What an absolutely stunning car. That interior is top-notch.

Has this new XJ quite possibly taken over the 7 Series, A8 and S-Class perhaps?


----------



## davec (Mar 5, 2012)

stunning buddy, thank you.


----------



## Raceno7 (May 2, 2011)

Fantastic work, can i ask what paint you used for the calipers??


----------



## hotwaxxx (Jul 12, 2007)

Raceno7 said:


> Fantastic work, can i ask what paint you used for the calipers??


Its red paint (sorry couldn't resist).:lol:

I normally use Hammerite paint when doing calipers myself. Stands up to heat and one coat lasts forever on a cleaned caliper.


----------



## Invisible Touch (Mar 5, 2008)

Raceno7 said:


> Fantastic work, can i ask what paint you used for the calipers??

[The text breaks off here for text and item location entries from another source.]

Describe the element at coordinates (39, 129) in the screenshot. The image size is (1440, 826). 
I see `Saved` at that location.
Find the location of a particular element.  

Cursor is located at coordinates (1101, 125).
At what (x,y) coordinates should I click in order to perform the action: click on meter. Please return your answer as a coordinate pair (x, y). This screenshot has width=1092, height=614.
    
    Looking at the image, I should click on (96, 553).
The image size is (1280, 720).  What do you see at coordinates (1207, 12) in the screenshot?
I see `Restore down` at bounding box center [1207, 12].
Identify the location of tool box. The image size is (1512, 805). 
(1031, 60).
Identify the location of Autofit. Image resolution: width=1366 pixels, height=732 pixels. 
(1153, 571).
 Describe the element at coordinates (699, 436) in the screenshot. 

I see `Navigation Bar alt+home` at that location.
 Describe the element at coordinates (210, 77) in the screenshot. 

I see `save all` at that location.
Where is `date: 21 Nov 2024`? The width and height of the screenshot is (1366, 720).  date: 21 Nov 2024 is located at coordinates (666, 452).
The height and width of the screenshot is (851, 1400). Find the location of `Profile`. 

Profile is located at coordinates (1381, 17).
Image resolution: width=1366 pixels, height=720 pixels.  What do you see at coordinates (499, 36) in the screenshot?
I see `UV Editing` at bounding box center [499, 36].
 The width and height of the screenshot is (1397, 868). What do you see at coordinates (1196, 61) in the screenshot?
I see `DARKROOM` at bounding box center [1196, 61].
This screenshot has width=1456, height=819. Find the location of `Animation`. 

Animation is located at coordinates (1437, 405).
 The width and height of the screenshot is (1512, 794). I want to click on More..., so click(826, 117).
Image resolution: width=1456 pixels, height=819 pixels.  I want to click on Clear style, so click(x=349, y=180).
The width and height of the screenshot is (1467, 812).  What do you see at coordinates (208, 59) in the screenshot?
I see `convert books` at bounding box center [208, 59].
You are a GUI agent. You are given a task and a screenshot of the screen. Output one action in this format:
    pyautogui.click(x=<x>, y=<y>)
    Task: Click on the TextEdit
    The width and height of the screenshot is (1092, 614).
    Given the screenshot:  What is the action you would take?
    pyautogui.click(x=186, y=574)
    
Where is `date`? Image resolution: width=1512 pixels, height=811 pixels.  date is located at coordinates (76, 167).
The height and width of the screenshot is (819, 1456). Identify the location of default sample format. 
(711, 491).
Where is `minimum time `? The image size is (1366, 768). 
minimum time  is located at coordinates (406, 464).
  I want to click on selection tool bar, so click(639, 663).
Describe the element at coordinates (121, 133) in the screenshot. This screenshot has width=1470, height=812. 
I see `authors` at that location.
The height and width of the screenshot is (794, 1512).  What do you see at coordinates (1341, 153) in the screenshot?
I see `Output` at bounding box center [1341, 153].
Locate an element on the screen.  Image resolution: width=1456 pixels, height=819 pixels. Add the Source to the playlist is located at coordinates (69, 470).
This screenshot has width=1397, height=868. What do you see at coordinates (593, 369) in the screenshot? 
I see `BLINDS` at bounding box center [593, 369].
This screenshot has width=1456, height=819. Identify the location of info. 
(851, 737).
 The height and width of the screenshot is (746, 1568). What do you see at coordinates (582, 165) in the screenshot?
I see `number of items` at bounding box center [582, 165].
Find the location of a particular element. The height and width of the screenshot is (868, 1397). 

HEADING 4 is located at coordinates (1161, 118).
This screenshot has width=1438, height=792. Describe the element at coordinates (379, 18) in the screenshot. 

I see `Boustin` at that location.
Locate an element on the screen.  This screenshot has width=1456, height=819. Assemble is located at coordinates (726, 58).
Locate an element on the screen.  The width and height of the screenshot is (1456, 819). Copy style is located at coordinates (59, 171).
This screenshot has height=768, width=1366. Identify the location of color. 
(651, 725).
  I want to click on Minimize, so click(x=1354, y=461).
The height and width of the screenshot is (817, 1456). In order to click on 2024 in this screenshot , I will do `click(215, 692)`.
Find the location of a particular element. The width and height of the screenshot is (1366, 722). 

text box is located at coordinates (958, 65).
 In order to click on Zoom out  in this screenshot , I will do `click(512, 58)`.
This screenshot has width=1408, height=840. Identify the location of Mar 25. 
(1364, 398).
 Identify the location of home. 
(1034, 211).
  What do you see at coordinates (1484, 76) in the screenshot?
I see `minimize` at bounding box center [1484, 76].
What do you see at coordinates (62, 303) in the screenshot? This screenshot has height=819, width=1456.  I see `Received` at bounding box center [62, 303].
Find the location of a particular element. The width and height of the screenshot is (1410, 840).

As above, i always use hammerite. 1 coat applied on each corner then come back round and repeat. Its recommended to apply the second coat within so many hours. The finish is very hard wearing and better to apply than other 'caliper paint' i have tried.


----------



## macperegrine (May 7, 2011)

SteveTDCi said:


> Looks fab, I cannot wait for these to dip under the 10k barrier. I'm not sold on the red callipers though, still its not my car


Yeah, realise it's not everyone's cup of tea with the red calipers . We just thought it would: a) make it look a little less like a chauffeur/limo/cab and more like a private persons car (bit more sporty). And b) makes the hubs and calipers look a bit more tidy over time without the inevitable rust/baked in dirt...

Anyway, today was the first day since the detail, that we have had time to give it a wash. The London marathon was on, so couldn't get the car out til about 3 pm. Literally within 5 mins of starting, the rain came  so abort until next weekend. At least we could see some nice beading as a result of Christian's work...


----------